>> BEGIN
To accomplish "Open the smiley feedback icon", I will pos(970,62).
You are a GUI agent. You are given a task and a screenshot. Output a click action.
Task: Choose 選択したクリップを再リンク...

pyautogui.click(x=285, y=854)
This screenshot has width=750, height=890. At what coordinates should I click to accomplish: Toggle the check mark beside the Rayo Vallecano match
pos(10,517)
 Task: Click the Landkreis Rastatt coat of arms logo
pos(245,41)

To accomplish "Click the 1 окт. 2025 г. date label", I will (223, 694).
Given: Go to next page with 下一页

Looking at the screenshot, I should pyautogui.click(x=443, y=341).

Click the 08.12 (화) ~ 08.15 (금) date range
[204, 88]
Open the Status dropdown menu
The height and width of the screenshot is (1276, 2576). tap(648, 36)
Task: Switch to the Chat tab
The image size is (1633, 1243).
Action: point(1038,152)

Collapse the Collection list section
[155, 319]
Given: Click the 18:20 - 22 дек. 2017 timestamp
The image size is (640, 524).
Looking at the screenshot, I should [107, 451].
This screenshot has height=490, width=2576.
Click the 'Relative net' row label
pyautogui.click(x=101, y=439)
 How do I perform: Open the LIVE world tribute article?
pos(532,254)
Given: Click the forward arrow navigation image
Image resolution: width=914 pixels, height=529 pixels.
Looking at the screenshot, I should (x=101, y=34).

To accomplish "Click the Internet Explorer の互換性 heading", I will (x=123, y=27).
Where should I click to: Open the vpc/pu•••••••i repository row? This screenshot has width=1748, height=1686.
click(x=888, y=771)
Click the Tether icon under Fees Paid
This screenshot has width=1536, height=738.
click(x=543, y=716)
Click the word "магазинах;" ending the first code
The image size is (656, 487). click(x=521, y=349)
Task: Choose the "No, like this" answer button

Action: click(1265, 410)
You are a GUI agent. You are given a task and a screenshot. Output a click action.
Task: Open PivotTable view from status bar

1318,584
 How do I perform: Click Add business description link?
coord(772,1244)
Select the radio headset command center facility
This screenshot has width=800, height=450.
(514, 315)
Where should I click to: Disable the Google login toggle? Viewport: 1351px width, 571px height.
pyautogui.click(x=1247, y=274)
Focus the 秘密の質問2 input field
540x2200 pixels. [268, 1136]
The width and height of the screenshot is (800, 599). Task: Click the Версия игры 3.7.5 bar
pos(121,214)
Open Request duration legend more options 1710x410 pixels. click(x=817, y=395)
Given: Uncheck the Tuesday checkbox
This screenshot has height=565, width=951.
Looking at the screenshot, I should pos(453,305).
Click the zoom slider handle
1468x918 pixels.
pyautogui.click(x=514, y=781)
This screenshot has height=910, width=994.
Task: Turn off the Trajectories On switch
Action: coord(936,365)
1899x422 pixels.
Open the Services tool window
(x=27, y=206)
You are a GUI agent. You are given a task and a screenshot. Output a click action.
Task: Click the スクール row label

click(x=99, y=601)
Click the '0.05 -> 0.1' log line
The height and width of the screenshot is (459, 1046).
>> END
WHAT YOU HAVE TO DO:
Convert every line of the records above into a JSON list of strings, one string per line, leaving out blank lines.

FINAL ANSWER:
[
  "To accomplish \"Open the smiley feedback icon\", I will pos(970,62).",
  "You are a GUI agent. You are given a task and a screenshot. Output a click action.",
  "Task: Choose 選択したクリップを再リンク...",
  "pyautogui.click(x=285, y=854)",
  "This screenshot has width=750, height=890. At what coordinates should I click to accomplish: Toggle the check mark beside the Rayo Vallecano match",
  "pos(10,517)",
  " Task: Click the Landkreis Rastatt coat of arms logo",
  "pos(245,41)",
  "To accomplish \"Click the 1 окт. 2025 г. date label\", I will (223, 694).",
  "Given: Go to next page with 下一页",
  "Looking at the screenshot, I should pyautogui.click(x=443, y=341).",
  "Click the 08.12 (화) ~ 08.15 (금) date range",
  "[204, 88]",
  "Open the Status dropdown menu",
  "The height and width of the screenshot is (1276, 2576). tap(648, 36)",
  "Task: Switch to the Chat tab",
  "The image size is (1633, 1243).",
  "Action: point(1038,152)",
  "Collapse the Collection list section",
  "[155, 319]",
  "Given: Click the 18:20 - 22 дек. 2017 timestamp",
  "The image size is (640, 524).",
  "Looking at the screenshot, I should [107, 451].",
  "This screenshot has height=490, width=2576.",
  "Click the 'Relative net' row label",
  "pyautogui.click(x=101, y=439)",
  " How do I perform: Open the LIVE world tribute article?",
  "pos(532,254)",
  "Given: Click the forward arrow navigation image",
  "Image resolution: width=914 pixels, height=529 pixels.",
  "Looking at the screenshot, I should (x=101, y=34).",
  "To accomplish \"Click the Internet Explorer の互換性 heading\", I will (x=123, y=27).",
  "Where should I click to: Open the vpc/pu•••••••i repository row? This screenshot has width=1748, height=1686.",
  "click(x=888, y=771)",
  "Click the Tether icon under Fees Paid",
  "This screenshot has width=1536, height=738.",
  "click(x=543, y=716)",
  "Click the word \"магазинах;\" ending the first code",
  "The image size is (656, 487). click(x=521, y=349)",
  "Task: Choose the \"No, like this\" answer button",
  "Action: click(1265, 410)",
  "You are a GUI agent. You are given a task and a screenshot. Output a click action.",
  "Task: Open PivotTable view from status bar",
  "1318,584",
  " How do I perform: Click Add business description link?",
  "coord(772,1244)",
  "Select the radio headset command center facility",
  "This screenshot has width=800, height=450.",
  "(514, 315)",
  "Where should I click to: Disable the Google login toggle? Viewport: 1351px width, 571px height.",
  "pyautogui.click(x=1247, y=274)",
  "Focus the 秘密の質問2 input field",
  "540x2200 pixels. [268, 1136]",
  "The width and height of the screenshot is (800, 599). Task: Click the Версия игры 3.7.5 bar",
  "pos(121,214)",
  "Open Request duration legend more options 1710x410 pixels. click(x=817, y=395)",
  "Given: Uncheck the Tuesday checkbox",
  "This screenshot has height=565, width=951.",
  "Looking at the screenshot, I should pos(453,305).",
  "Click the zoom slider handle",
  "1468x918 pixels.",
  "pyautogui.click(x=514, y=781)",
  "This screenshot has height=910, width=994.",
  "Task: Turn off the Trajectories On switch",
  "Action: coord(936,365)",
  "1899x422 pixels.",
  "Open the Services tool window",
  "(x=27, y=206)",
  "You are a GUI agent. You are given a task and a screenshot. Output a click action.",
  "Task: Click the スクール row label",
  "click(x=99, y=601)",
  "Click the '0.05 -> 0.1' log line",
  "The height and width of the screenshot is (459, 1046)."
]